Required work> Copy the following lines exactly as they appear.

Dataset rows>

· · · · · · ·

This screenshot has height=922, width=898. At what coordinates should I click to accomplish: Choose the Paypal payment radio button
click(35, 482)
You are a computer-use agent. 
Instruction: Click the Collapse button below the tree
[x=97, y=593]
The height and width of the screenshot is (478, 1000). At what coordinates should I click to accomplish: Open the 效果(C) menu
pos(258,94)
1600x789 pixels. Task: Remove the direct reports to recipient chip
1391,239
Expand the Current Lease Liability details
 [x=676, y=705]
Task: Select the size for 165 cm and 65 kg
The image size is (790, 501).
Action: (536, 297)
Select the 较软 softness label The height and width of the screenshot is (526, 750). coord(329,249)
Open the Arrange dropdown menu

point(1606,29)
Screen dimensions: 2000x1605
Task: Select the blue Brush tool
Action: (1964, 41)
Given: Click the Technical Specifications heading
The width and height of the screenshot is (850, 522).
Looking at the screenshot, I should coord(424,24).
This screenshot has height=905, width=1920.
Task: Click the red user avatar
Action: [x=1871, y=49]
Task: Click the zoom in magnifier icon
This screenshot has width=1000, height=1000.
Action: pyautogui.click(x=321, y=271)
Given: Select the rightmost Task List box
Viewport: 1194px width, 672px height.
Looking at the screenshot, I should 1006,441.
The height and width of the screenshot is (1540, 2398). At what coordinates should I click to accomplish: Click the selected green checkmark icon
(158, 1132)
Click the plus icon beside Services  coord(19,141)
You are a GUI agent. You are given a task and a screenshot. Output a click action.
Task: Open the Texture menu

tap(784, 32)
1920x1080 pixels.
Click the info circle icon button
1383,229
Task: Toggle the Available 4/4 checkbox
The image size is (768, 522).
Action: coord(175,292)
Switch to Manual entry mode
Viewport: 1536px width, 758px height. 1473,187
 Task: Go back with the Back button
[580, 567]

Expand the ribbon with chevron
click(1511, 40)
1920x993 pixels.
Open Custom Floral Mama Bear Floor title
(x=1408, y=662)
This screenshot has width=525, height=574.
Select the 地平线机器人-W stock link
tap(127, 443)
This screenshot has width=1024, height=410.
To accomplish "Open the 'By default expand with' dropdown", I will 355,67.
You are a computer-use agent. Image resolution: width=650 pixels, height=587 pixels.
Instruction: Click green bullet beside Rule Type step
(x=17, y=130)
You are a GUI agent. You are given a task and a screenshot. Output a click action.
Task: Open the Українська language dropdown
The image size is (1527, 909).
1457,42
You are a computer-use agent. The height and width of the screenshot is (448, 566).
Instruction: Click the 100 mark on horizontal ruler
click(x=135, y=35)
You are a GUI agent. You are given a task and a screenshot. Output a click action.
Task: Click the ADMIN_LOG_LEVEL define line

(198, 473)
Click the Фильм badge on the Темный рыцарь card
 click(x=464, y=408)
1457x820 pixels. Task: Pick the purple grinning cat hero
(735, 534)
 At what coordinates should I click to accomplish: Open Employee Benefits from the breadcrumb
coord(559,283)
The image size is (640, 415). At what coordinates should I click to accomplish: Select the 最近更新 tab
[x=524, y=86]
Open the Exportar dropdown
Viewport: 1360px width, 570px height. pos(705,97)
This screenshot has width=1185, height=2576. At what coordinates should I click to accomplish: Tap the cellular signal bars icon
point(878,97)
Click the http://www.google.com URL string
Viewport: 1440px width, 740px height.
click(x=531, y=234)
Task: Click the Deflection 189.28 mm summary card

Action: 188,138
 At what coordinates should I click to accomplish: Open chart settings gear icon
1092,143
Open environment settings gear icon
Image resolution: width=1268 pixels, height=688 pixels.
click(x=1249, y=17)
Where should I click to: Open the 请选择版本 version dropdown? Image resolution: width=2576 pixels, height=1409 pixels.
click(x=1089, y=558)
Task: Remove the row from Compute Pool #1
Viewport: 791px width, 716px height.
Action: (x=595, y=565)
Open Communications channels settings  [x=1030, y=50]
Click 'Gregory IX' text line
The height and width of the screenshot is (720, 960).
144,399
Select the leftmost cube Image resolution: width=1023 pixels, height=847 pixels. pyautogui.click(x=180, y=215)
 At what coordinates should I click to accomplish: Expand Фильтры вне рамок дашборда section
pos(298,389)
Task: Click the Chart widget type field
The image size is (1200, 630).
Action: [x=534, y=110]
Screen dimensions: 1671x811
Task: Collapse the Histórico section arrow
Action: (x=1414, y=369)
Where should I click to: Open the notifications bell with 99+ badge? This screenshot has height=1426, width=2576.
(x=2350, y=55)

· · · · · · ·

Answer to this exercise>
This screenshot has height=922, width=898. At what coordinates should I click to accomplish: Choose the Paypal payment radio button
click(35, 482)
You are a computer-use agent. 
Instruction: Click the Collapse button below the tree
[x=97, y=593]
The height and width of the screenshot is (478, 1000). At what coordinates should I click to accomplish: Open the 效果(C) menu
pos(258,94)
1600x789 pixels. Task: Remove the direct reports to recipient chip
1391,239
Expand the Current Lease Liability details
 [x=676, y=705]
Task: Select the size for 165 cm and 65 kg
The image size is (790, 501).
Action: (536, 297)
Select the 较软 softness label The height and width of the screenshot is (526, 750). coord(329,249)
Open the Arrange dropdown menu

point(1606,29)
Screen dimensions: 2000x1605
Task: Select the blue Brush tool
Action: (1964, 41)
Given: Click the Technical Specifications heading
The width and height of the screenshot is (850, 522).
Looking at the screenshot, I should coord(424,24).
This screenshot has height=905, width=1920.
Task: Click the red user avatar
Action: [x=1871, y=49]
Task: Click the zoom in magnifier icon
This screenshot has width=1000, height=1000.
Action: pyautogui.click(x=321, y=271)
Given: Select the rightmost Task List box
Viewport: 1194px width, 672px height.
Looking at the screenshot, I should 1006,441.
The height and width of the screenshot is (1540, 2398). At what coordinates should I click to accomplish: Click the selected green checkmark icon
(158, 1132)
Click the plus icon beside Services  coord(19,141)
You are a GUI agent. You are given a task and a screenshot. Output a click action.
Task: Open the Texture menu

tap(784, 32)
1920x1080 pixels.
Click the info circle icon button
1383,229
Task: Toggle the Available 4/4 checkbox
The image size is (768, 522).
Action: coord(175,292)
Switch to Manual entry mode
Viewport: 1536px width, 758px height. 1473,187
 Task: Go back with the Back button
[580, 567]

Expand the ribbon with chevron
click(1511, 40)
1920x993 pixels.
Open Custom Floral Mama Bear Floor title
(x=1408, y=662)
This screenshot has width=525, height=574.
Select the 地平线机器人-W stock link
tap(127, 443)
This screenshot has width=1024, height=410.
To accomplish "Open the 'By default expand with' dropdown", I will 355,67.
You are a computer-use agent. Image resolution: width=650 pixels, height=587 pixels.
Instruction: Click green bullet beside Rule Type step
(x=17, y=130)
You are a GUI agent. You are given a task and a screenshot. Output a click action.
Task: Open the Українська language dropdown
The image size is (1527, 909).
1457,42
You are a computer-use agent. The height and width of the screenshot is (448, 566).
Instruction: Click the 100 mark on horizontal ruler
click(x=135, y=35)
You are a GUI agent. You are given a task and a screenshot. Output a click action.
Task: Click the ADMIN_LOG_LEVEL define line

(198, 473)
Click the Фильм badge on the Темный рыцарь card
 click(x=464, y=408)
1457x820 pixels. Task: Pick the purple grinning cat hero
(735, 534)
 At what coordinates should I click to accomplish: Open Employee Benefits from the breadcrumb
coord(559,283)
The image size is (640, 415). At what coordinates should I click to accomplish: Select the 最近更新 tab
[x=524, y=86]
Open the Exportar dropdown
Viewport: 1360px width, 570px height. pos(705,97)
This screenshot has width=1185, height=2576. At what coordinates should I click to accomplish: Tap the cellular signal bars icon
point(878,97)
Click the http://www.google.com URL string
Viewport: 1440px width, 740px height.
click(x=531, y=234)
Task: Click the Deflection 189.28 mm summary card

Action: 188,138
 At what coordinates should I click to accomplish: Open chart settings gear icon
1092,143
Open environment settings gear icon
Image resolution: width=1268 pixels, height=688 pixels.
click(x=1249, y=17)
Where should I click to: Open the 请选择版本 version dropdown? Image resolution: width=2576 pixels, height=1409 pixels.
click(x=1089, y=558)
Task: Remove the row from Compute Pool #1
Viewport: 791px width, 716px height.
Action: (x=595, y=565)
Open Communications channels settings  [x=1030, y=50]
Click 'Gregory IX' text line
The height and width of the screenshot is (720, 960).
144,399
Select the leftmost cube Image resolution: width=1023 pixels, height=847 pixels. pyautogui.click(x=180, y=215)
 At what coordinates should I click to accomplish: Expand Фильтры вне рамок дашборда section
pos(298,389)
Task: Click the Chart widget type field
The image size is (1200, 630).
Action: [x=534, y=110]
Screen dimensions: 1671x811
Task: Collapse the Histórico section arrow
Action: (x=1414, y=369)
Where should I click to: Open the notifications bell with 99+ badge? This screenshot has height=1426, width=2576.
(x=2350, y=55)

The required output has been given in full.